For a long time rebooting a host with Ansible has been tricky. The steps are:
- ssh to the host
- Reboot the host
- Disconnect before the host closes your ssh connection
- Wait some number of seconds to ensure the host has really shut down
- Attempt to ssh to the host and execute a command
- Repeat ssh attempt until it works or you give up
Seems clear enough, but if you Google for an answer you may end up at this StackExchange page that gives lots of not-quite-correct answers from 2015 (and one correct answer). Some people suggest checking port 22, but just because ssh is listening doesn’t mean that it’s at state where it’s accepting connections.
The correct answer is use Ansible version 2.7 or greater. 2.7 introduced the reboot command, and now all you have to do is add this to your list of handlers:
- name: Reboot host and wait for it to restart reboot: msg: "Reboot initiated by Ansible" connect_timeout: 5 reboot_timeout: 600 pre_reboot_delay: 0 post_reboot_delay: 30 test_command: whoami
This handler will:
- Reboot the host
- Wait 30 seconds
- Attempt to connect via ssh and run whoami
- Disconnect after 5 seconds if it ssh isn’t working
- Keep attempting to connect for 10 minutes (600 seconds)
Add the directive:
notify: Reboot host and wait for it to restart
… to any Ansible command that requires a reboot after a change. The host will be rebooted when the playbook finishes, then Ansible will wait until the host is back up and ssh is working before continuing on to the next playbook.
If you need to reboot halfway through a playbook you can force all handlers to execute with the command:
- name: Reboot if necessary meta: flush_handlers
I sometimes do that to change something, force a reboot, then verify that the change worked, all within the same playbook.

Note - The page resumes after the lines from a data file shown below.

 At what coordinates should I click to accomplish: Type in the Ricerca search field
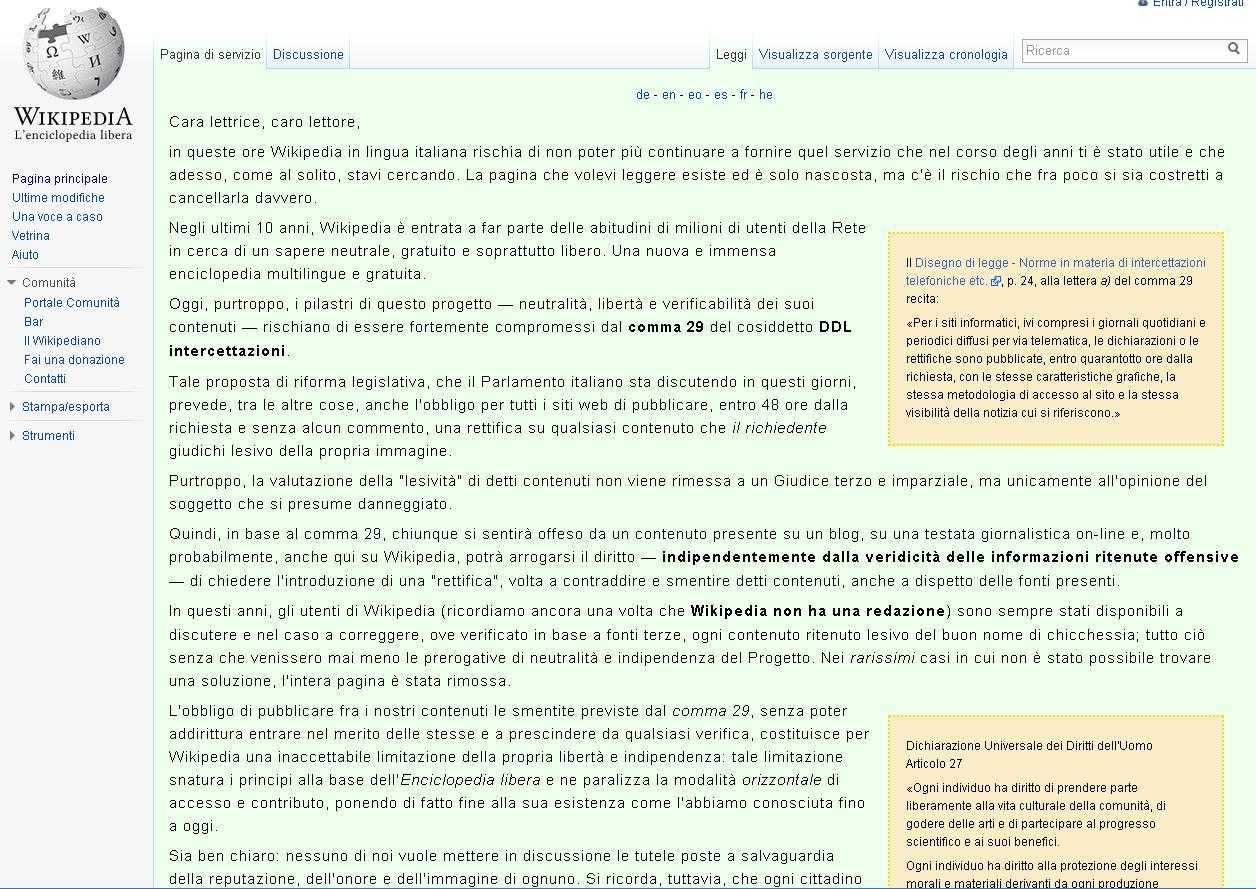tap(1122, 50)
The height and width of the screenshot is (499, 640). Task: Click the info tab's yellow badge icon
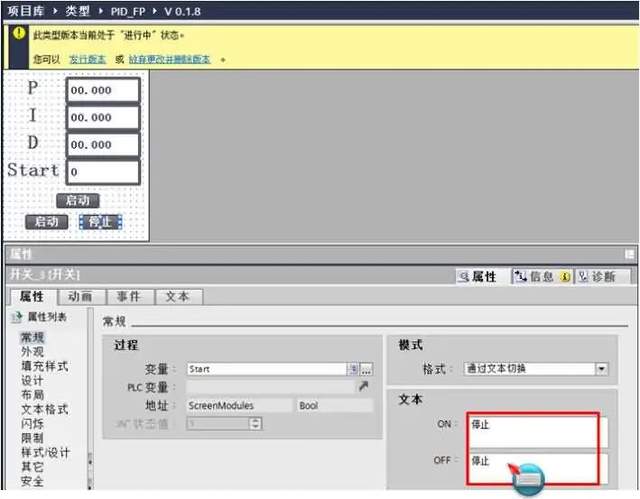[565, 277]
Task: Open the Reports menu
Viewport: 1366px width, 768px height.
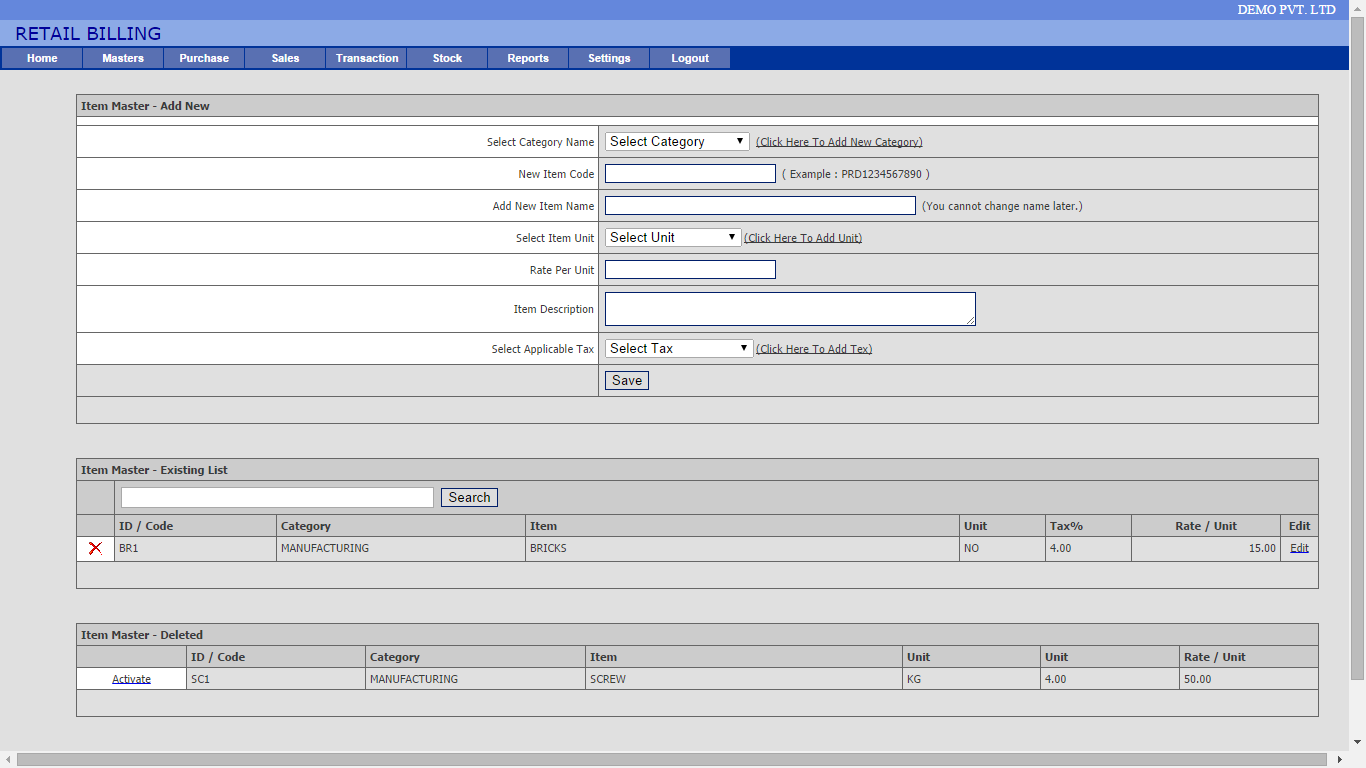Action: tap(528, 58)
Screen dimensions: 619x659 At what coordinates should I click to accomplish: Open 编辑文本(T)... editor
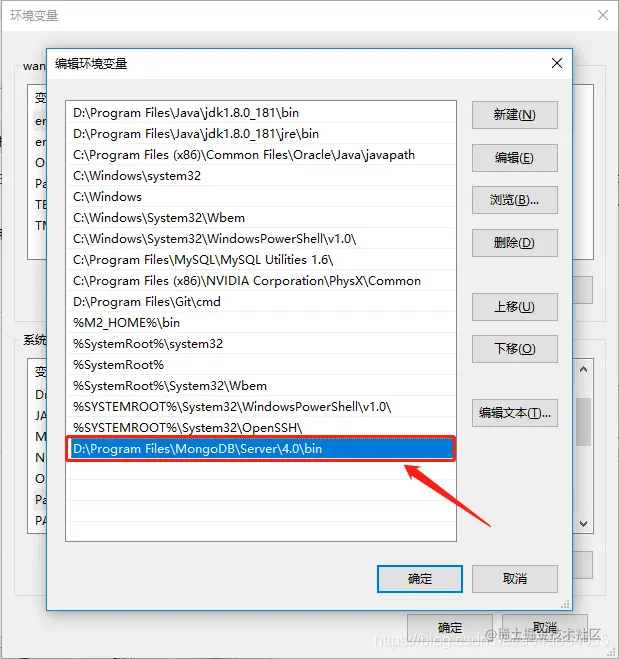pyautogui.click(x=515, y=413)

Hope you found this useful.
Thank you for the reboot section.
My environment:
Platform : Vagrant
Instance : VM running on Virtual box
Initiated ansible playbook from localhost.
Followed your steps and noticed issue as below:
fatal: [localhost]: FAILED! => {
“changed”: false,
“elapsed”: 0,
“msg”: “Running reboot with local connection would reboot the control node.”,
“rebooted”: false
}
Is there an issue with config. Why all other commands work on remote machine but this reboot command considered to be executing on localhost ?
Because an Ansible session cannot survive after a reboot to check the result if the control node is the same as the managed node, as a result, Ansible will not allow you to use the reboot module.
Can You share ypur reboot task code
Thanks a lot… very useful to me.
Excellent snippet! One question, does this support running asynchronous? I want to reboot my servers automatically one by one, without taking down my kubernetes cluster.
For a Kubernetes cluster, set “serial: 1” in the playbook that calls the handler, so it only runs on one node at a time, and add a health check to verify that all nodes are back on-line before advancing to the next node.